Greg Stark wrote:
> Joe Conway <mail@joeconway.com> writes:
>>Same here; this would be:
>>
>>array_upper(a || b) == array_upper(a) + CARDINALITY(b)
>>
>>and would work just fine. Note that if array-a is NULL, then the spec defines a
>>|| b as NULL. See section 6.35:
>
> Why are you talking about when a is NULL? The original question was for when a
> was an empty array. That's not an unknown value, it's known to be an array
> containing no elements.
Did you even look at my examples at the end of the post? I showed your
example, with an empty array, handled correctly. The mention of a NULL
array was only for completeness.
> It sounds like this is the same type of confusion that led to Oracle treating
> empty strings as NULL, which causes no end of headaches.
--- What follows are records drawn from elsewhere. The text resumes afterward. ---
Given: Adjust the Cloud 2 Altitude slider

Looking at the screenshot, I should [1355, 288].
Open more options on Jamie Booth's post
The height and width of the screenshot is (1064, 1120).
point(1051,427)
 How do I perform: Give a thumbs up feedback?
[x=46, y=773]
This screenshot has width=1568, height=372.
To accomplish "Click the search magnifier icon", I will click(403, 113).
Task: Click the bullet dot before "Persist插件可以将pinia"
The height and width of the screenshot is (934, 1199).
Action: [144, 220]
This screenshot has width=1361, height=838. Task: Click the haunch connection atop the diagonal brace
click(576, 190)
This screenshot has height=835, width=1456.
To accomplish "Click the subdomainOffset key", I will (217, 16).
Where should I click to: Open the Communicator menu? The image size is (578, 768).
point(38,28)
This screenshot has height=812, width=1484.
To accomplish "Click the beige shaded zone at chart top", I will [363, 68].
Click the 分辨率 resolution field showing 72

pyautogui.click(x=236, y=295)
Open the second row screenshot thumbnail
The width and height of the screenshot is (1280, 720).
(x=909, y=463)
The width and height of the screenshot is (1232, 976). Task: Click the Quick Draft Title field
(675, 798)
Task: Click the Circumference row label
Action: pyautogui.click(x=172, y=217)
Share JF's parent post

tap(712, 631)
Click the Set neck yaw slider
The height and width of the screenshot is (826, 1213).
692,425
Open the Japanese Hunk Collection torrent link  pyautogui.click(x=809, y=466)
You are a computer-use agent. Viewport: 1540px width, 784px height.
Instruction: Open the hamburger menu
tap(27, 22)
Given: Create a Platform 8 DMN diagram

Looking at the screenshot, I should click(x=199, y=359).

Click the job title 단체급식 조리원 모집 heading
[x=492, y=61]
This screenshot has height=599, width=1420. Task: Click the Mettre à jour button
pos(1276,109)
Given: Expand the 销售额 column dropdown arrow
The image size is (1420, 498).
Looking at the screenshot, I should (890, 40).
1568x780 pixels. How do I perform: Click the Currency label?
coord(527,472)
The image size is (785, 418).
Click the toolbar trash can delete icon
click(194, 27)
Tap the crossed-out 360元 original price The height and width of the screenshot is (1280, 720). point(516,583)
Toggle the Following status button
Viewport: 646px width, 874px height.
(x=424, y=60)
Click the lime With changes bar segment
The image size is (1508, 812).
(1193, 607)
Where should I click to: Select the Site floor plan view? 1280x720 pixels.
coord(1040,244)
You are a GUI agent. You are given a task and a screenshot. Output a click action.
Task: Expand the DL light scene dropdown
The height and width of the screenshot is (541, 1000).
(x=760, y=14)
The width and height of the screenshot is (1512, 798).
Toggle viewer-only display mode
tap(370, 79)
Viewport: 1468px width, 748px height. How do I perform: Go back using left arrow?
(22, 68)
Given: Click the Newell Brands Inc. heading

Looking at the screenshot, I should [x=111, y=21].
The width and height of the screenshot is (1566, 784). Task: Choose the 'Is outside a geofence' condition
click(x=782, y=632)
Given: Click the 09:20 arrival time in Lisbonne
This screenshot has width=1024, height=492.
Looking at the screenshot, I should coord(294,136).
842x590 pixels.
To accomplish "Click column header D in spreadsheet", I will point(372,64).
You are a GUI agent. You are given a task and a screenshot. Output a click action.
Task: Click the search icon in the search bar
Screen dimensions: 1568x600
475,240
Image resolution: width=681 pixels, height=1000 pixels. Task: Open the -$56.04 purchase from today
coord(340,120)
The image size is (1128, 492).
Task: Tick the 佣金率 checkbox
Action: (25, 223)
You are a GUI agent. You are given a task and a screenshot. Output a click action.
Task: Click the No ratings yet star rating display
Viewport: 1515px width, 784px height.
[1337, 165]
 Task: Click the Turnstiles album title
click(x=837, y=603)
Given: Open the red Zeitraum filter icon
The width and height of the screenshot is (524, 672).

ISTM that you're the one who's confused. There is a very clear
distinction between a NULL array and an empty array in the present
implementation. They are *not* treated the same:
regression=# select '{}'::int[], NULL::int[]; int4 | int4
------+------ {} |
(1 row)
regression=# select '{}'::int[] is NULL, NULL::int[] is NULL; ?column? | ?column?
----------+---------- f | t
(1 row)
You seem to be saying that because the output of certain functions that
operate on empty arrays is NULL, it somehow implies that the array is
being treated as NULL -- that's just plain incorrect.
> My argument was that having to write a special case here makes it pretty clear
> the idea of equating {} with NULL is the wrong interface.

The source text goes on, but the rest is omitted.